MovieChat Forums > Hud (1963) Discussion > John Mellencamp and HUD

John Mellencamp and HUD


Mellencamp was on Howard Stern yesterday, and HUD - which I've never seen on TCM in the 5 or so years I've been a regular viewer - funny, the timing of these things.

I knew JM was a HUD fan, as I believe he named one of his sons Hud (recalling the thread that discusses how Newman was shocked at the hero worship I a character that he played as a villain, but that's another story), but I noticed 2 lines tht became Mellenvamp lyrics:

1: Lon: "It's a lonesome ok' night"
Hud: "Ain't they all?" (From 'Lonely Ol' Night', off Scarecrow, 1985)


2: Homer: (giving lecture to Hud): "You keep no check on your appetites..." (From 'Paper In Fire', off The Lonesome Jubilee, 1989)

Thought that was pretty cool.

EDIT: Guess I'm all alone in my own thread lol, but I just thought of the line Hud says to Lon, "Hold on to 17(?) as Long as you can"...am I remembering wrong? Anyway, assuming I'm correct, that was a line from Jack and Dianer , slightly altered.

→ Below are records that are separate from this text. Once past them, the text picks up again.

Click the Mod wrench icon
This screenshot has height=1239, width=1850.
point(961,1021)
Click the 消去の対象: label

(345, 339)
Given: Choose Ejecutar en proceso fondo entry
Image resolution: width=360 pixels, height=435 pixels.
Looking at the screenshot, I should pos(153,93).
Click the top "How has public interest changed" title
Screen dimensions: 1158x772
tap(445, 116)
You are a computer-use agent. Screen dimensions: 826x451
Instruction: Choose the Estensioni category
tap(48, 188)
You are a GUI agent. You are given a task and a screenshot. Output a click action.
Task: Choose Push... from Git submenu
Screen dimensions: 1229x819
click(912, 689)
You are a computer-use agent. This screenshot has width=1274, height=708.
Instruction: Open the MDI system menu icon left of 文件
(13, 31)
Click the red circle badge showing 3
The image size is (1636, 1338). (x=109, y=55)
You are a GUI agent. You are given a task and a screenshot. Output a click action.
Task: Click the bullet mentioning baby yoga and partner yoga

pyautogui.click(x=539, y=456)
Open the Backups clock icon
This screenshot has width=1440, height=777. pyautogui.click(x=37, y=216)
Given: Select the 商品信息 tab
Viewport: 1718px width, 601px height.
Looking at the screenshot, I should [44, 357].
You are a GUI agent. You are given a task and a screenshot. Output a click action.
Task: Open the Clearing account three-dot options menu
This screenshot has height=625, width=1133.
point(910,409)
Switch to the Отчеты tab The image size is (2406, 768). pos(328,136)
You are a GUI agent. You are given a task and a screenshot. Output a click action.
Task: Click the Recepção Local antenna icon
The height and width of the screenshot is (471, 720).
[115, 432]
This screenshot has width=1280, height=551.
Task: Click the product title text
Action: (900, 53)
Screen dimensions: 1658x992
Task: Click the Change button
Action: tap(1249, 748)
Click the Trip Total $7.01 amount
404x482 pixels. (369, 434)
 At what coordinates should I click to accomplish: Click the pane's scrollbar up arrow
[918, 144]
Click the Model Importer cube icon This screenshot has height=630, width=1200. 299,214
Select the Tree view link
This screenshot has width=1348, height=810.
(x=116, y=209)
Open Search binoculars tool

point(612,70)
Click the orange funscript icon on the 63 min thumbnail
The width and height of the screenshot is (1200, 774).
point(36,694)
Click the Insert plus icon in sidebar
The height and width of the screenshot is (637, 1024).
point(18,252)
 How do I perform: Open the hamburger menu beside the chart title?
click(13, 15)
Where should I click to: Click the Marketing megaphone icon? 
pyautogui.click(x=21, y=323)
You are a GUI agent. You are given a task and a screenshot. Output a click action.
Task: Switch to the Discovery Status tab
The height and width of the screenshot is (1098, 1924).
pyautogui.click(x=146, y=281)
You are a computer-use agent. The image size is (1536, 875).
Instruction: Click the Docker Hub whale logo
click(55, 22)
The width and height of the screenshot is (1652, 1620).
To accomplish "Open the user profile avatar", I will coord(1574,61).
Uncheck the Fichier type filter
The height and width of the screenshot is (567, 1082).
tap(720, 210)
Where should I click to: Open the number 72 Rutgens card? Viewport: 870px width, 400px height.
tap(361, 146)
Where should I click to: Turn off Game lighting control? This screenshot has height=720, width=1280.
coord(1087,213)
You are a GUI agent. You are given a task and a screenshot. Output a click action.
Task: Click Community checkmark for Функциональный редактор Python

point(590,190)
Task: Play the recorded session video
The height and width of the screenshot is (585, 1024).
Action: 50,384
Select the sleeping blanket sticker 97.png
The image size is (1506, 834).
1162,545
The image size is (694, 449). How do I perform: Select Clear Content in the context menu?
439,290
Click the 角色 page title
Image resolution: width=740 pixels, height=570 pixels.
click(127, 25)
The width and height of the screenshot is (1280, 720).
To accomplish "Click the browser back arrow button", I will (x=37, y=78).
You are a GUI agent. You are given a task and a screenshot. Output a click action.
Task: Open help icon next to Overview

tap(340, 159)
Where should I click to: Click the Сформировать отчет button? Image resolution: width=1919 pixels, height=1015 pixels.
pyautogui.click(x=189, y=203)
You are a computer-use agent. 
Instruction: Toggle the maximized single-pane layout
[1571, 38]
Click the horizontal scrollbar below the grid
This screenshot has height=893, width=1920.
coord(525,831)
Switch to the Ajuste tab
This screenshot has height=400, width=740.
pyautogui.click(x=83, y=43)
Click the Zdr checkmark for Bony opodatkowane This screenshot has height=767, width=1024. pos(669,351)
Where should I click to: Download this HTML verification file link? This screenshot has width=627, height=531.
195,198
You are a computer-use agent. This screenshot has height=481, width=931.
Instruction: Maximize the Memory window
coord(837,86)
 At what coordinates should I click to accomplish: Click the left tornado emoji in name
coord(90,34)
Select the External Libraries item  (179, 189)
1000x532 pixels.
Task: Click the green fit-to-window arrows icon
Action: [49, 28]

Honorable mention: in Cool Hand Luke, as the one guard is putting Luke in the box so he won't try to escape to attend his mother's funeral - not for anything he's done, but for something he MIGHT do - the guard tells him it's only his job. Luke's reply "Caling it your job don't make it right" ended up in yet another JCM song, Rain On. The Scarecrow.


This guy like Paul Newman films!!

EDIT2: I can't seem to stop myself, although this is from Rebel Without a Cause "Well then there Diane, we oughta run off yo the city...." James. Dean says "Well then there Dad" to Jim. Backus in RWOAC. Ok I'm done.

Guess he likes film dialogue in general., to use for lyrics. Now I'm gonna be listening for ths stuff .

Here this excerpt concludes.